The Office of Advocacy of the SBA was established by Congress under Public Law No. 94-305 to advocate the views of small business before Federal agencies and Congress. Advocacy is also required by §612 of the Regulatory Flexibility Act (RFA)(2) to monitor agency compliance with the RFA. As you may know, the Regulatory Flexibility Act was amended by the Small Business Regulatory Enforcement Fairness Act signed by President Clinton on March 29, 1996.(3) The amendments allow small entities to seek judicial review of agencies' compliance with the RFA. Many federal agencies have renewed their efforts to assure they are in compliance with the spirit and letter of the law which requires an analysis of the regulatory impact on small entities.
We have reviewed the agency's proposal and the accompanying initial regulatory flexibility analysis (IRFA) for this rulemaking.
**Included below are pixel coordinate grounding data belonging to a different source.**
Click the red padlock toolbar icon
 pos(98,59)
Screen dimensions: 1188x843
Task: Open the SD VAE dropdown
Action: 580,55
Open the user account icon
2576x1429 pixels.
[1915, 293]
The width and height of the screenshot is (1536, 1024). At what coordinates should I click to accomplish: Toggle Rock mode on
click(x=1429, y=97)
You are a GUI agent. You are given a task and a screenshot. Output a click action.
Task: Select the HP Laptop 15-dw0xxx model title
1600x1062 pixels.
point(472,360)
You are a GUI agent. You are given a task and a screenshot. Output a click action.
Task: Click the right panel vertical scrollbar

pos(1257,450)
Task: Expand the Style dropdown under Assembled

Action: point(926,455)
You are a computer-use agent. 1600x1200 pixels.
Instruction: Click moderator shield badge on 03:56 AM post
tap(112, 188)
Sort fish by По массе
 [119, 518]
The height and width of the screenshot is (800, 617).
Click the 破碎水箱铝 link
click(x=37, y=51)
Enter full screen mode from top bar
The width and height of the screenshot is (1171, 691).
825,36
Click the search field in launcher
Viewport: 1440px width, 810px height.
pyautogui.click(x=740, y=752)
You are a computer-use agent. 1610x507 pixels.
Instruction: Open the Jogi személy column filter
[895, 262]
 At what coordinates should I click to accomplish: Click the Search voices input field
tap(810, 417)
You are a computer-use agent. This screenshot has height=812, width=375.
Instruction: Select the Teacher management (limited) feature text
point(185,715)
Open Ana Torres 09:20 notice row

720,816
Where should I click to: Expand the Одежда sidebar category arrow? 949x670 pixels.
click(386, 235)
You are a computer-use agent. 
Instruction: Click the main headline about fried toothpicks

Our objective is to assure the agency has fully complied with RFA and minimized the cost to small entities. Our comments follow.
Objectives of the Regulation
It is difficult to determine what decibel level for what percentage of time in any given location of the park would satisfy the "natural quiet" objective of this regulation. We realize the agency and the National Park Service has struggled with a definition. It would promote public policy to attempt clarification of this issue in the context of this rulemaking, so that the regulated industries would be subjected to a more objective measure of "natural quiet."
Cost Estimates
The cost to the small business sector seems to be underestimated. The most significant initial cost will be the loss of revenue for tour operators. While FAA gave estimates in the general regulatory impact discussion, there was no estimates or discussion in the IRFA about revenue losses to small tour operators. Revenue loss seems to be drastically underestimated based on the industry's record from a similar FAA policy in Hawaii and from the implementation of SFAR 50-2 for the GCNP. The agency should spend some effort to assess the actual impact of those regulatory actions before moving forward with a more stringent policy.
The agency estimates that there will only be a 9.3 percent revenue reduction. This estimate is difficult to understand since the air space available to air tour flights will be reduced by 50 percent. The costs for curfews proposed include an assumption that there will be expanded tours in winter but that seems unreasonable. Many tours are made with on-the-spot reservations and cannot be postponed to winter. It is a frequent assumption of agencies that small businesses will recoup costs by increased prices but that depends on the elasticity of demand. For instance, tourist will choose other recreation options as prices rise. Because that assumption seems to be evident here, there are no revenue lost estimates included in the IRFA. The IRFA should include a discussion of demand elasticity, reductions in revenue as appropriate and the relationship of new cost levels to the revised revenue totals. Also, any available data on profit margins in this sector, which may be available from Dun and Bradstreet, should be obtained and taken into account. From our discussions with industry officials, we suspect profit margins in this sector do not exceed five percent. Yet this regulation at the minimum would affect about 10 percent of revenues according to FAA.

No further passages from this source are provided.